### COMPITI DA SVOLGERE
(a) Nel testo su Valerico Laccetti, chi ricordò il centenario della morte del pittore?
(b) Riproduci fedelmente il passo del testo su Valerico Laccetti che comincia con "Centodieci anni fa, l'8" e termina con "ne fece nulla.".

Centodieci anni fa, l'8 marzo del 1909, moriva a Roma il pittore vastese Valerico Laccetti, autore del celebre Christus Imperat.
Dieci
anni fa, il centenario della morte era passato nell'indifferenza più totale,
ricordato soltanto da Nicola D'Adamo attraverso il blog NoiVastesi, con un articolo e un invito rivolto al Sindaco e
l'assessore alla cultura dell'epoca ad organizzare una mostra per l'estate. Non
se ne fece nulla.
È
davvero un peccato che dopo centodieci anni Vasto, la città che gli ha dato i
natali, non riesce ancora a rendergli il giusto tributo attraverso una degna mostra
retrospettiva.

### DATI ARCHIVIATI
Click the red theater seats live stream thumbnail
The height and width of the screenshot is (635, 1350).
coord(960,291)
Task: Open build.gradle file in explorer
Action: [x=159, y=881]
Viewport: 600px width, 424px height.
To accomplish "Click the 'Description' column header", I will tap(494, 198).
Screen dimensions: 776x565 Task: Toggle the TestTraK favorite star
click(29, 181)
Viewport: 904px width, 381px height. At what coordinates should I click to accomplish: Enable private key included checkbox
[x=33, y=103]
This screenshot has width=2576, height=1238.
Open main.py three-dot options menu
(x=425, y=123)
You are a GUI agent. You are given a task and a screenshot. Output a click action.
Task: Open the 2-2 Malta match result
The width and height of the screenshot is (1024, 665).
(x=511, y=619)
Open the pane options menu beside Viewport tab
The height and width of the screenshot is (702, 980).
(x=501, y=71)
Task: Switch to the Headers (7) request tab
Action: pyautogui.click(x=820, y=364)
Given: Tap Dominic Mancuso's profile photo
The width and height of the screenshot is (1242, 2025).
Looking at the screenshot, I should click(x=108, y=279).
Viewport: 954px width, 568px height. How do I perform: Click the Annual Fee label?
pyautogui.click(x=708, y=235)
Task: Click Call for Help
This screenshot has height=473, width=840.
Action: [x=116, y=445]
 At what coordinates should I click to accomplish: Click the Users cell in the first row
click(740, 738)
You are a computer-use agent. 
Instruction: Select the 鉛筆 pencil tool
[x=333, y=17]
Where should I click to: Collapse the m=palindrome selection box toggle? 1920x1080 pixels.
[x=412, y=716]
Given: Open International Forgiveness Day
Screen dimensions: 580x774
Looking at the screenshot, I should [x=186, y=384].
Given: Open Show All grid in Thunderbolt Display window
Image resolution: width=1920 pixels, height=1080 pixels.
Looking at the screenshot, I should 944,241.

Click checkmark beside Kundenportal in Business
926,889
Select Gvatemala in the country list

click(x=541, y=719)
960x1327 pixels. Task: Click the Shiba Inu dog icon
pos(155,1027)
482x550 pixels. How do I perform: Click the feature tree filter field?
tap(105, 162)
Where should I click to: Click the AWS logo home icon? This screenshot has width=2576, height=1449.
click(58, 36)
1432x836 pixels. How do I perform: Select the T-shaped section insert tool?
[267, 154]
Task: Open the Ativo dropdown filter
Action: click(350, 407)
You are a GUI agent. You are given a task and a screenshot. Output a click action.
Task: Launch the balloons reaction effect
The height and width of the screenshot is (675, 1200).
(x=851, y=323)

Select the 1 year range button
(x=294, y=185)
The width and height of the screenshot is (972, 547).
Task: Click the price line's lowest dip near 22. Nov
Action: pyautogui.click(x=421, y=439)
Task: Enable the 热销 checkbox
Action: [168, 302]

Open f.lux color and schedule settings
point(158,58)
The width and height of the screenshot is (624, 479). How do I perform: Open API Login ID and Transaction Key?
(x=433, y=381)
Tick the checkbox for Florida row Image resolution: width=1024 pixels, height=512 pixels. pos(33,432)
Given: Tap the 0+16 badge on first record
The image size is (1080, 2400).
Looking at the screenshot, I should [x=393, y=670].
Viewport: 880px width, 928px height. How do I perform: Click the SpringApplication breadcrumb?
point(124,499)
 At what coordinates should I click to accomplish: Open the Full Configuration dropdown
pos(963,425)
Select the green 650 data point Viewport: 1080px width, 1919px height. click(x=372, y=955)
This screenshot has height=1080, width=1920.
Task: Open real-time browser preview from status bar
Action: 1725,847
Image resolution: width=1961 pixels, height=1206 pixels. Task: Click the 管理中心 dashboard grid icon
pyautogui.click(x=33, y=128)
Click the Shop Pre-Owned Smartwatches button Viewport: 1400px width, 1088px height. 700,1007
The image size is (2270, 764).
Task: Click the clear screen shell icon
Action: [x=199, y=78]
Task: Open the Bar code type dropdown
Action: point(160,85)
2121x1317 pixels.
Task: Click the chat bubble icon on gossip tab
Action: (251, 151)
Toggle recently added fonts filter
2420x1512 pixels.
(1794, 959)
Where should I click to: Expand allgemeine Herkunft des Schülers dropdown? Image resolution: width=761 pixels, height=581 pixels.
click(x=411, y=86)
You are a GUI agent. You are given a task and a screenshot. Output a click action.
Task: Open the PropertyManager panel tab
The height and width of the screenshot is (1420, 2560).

### RISPOSTE IN ORDINE
(a) Nicola D'Adamo, attraverso il blog NoiVastesi.

(b)
Centodieci anni fa, l'8 marzo del 1909, moriva a Roma il pittore vastese Valerico Laccetti, autore del celebre Christus Imperat.
Dieci
anni fa, il centenario della morte era passato nell'indifferenza più totale,
ricordato soltanto da Nicola D'Adamo attraverso il blog NoiVastesi, con un articolo e un invito rivolto al Sindaco e
l'assessore alla cultura dell'epoca ad organizzare una mostra per l'estate. Non
se ne fece nulla.